ベンチャーやスタートアップと聞いて、何を思い浮かべますか? 熱狂的な立ち上げ時のエピソード? それとも、売却や上場などの華々しい幕引きの瞬間? 実は、そうした「よくある成功エピソード」は起業を成功に導くうえで役に立たない――そう言い切るのが、起業、投資、新規事業創出のいずれにおいても成果を出し続けているスコット・ベルスキ氏です。起業におけるブラックボックスを明るみに出し、「最後に正しい側にいられるかどうか」を決めるうえで必要なあらゆるアドバイスを網羅した『ザ・ミドル 起業の「途上」論』(関美和訳、英治出版)から、珠玉の3編を紹介します(本稿は、同書の一部を抜粋・編集したものです。全3回の2回目)。
起業家がハマりがちな
「あれもこれも」の罠
生えたばかりの若い枝を剪定するときは心が痛む。剪定によって樹木がより健康になることがわかっていても、心が痛い。新たなプロジェクトや機能をあれこれと追いかけて検証し、実験を行っているときもまた、そこで生まれたもののほとんどを、たとえワクワクするものであっても切り捨てなければならなくなる。

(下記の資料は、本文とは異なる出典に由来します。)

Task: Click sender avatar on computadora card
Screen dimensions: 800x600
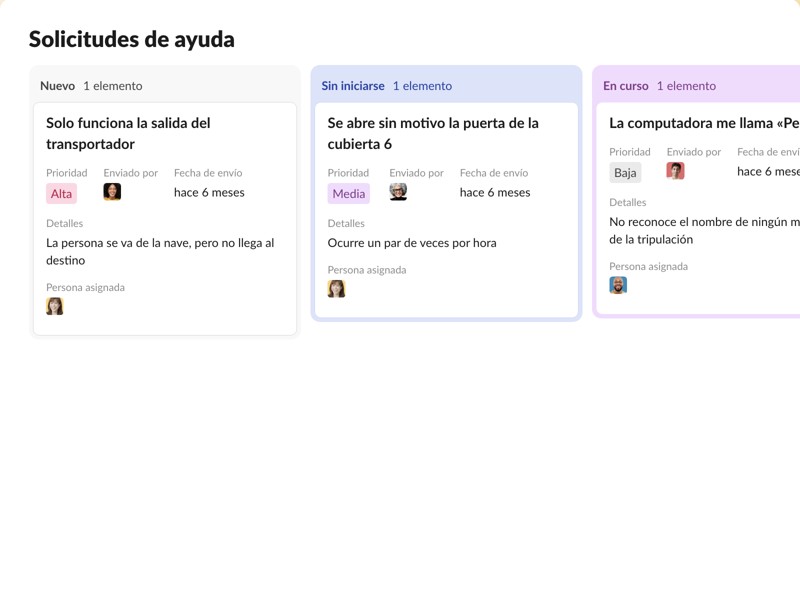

うまくいっていないものなら難なく切り捨てられるが、花開きそうな蕾を摘み取るのは辛い。たとえば、成功しそうな兆しはあっても、ビジネスの核に貢献できるほどではないようなものの場合だ。たいがいのチームは少しでも可能性のありそうなプロジェクトなり機能なら、とりあえず選択肢を捨てないために育て続けるものだ。異なる種類のユーザー層に向けて「複数の売上源を確保」したり、「機能を充実」しようと努力したりするアーリーステージの会社を僕は見てきた。「今どんな仕事をしているんですか」と聞かれるたびに、「やるべきことリスト」をいちいち更新するアーティストもいる。数多くのプロジェクトの中から何かひとつ「当たり」を出そうとしているあいだは、すべてを継続する方向で進めがちだ。いくつかを同時並行で進めてひとつに絞らないほうが安全に思えるのだ。

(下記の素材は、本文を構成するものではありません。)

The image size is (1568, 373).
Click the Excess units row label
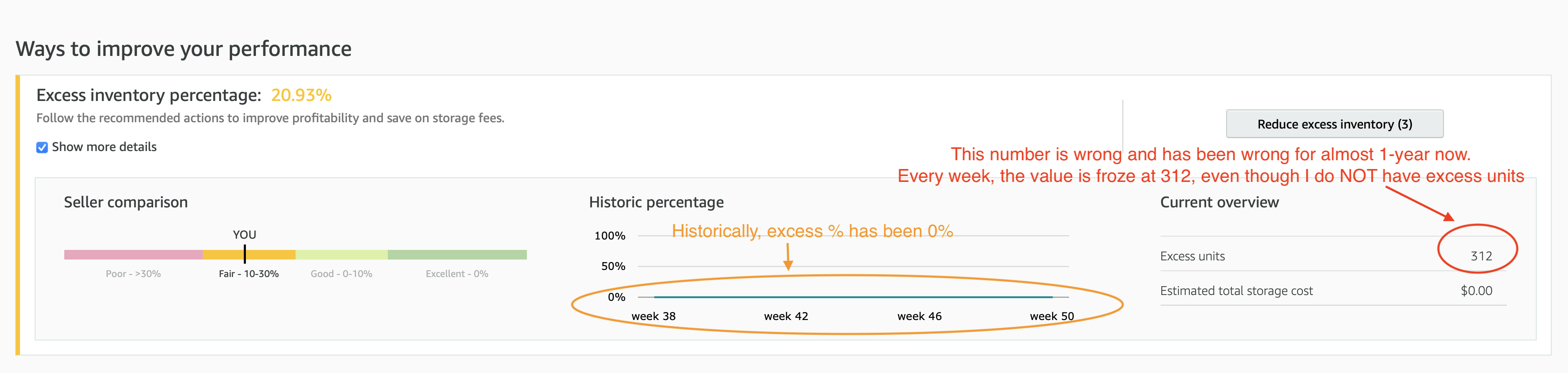click(1192, 256)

でもそれは違う。たくさんの選択肢を追いかけて抱え込むと、どの方向にも進みにくくなる。熱量は分散され、スピードと集中力も減り、やることが幅広すぎて人材も集めにくい。チームに一貫したビジョンを売り込むことができず、むしろ混乱させてしまう。投資家になってくれそうな人に一言で事業の説明ができず、どっちつかずの印象を与える。あなたが達成したいひとつのことを友達や仕事仲間にクチコミで広めてもらうことも難しくなり、結果、バラバラな情報が広がってしまう。

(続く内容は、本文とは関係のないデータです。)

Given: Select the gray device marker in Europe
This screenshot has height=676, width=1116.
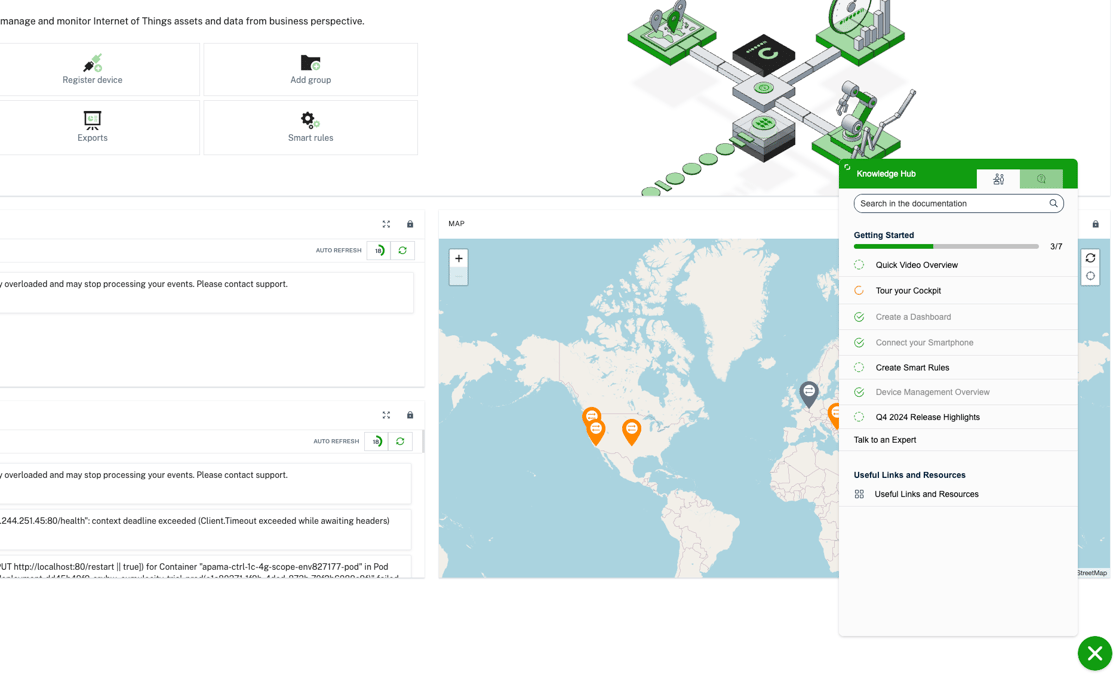Looking at the screenshot, I should 809,392.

何より最悪なのは、ひとつの目標を信用してもらえなくなることだ。目標がシンプルでひとつに定まっていれば、信用が蓄積される。時間をかけて解決すべき問題がただひとつなら、あまたの問題やプロジェクトを抱えているときにはできないような深く解像度の高い思考が可能になる。ひとつのプロジェクトやアプローチに没頭すると、チームの全員が集中してひとつにまとまり、プロジェクトが飛躍的に進む可能性が高まる。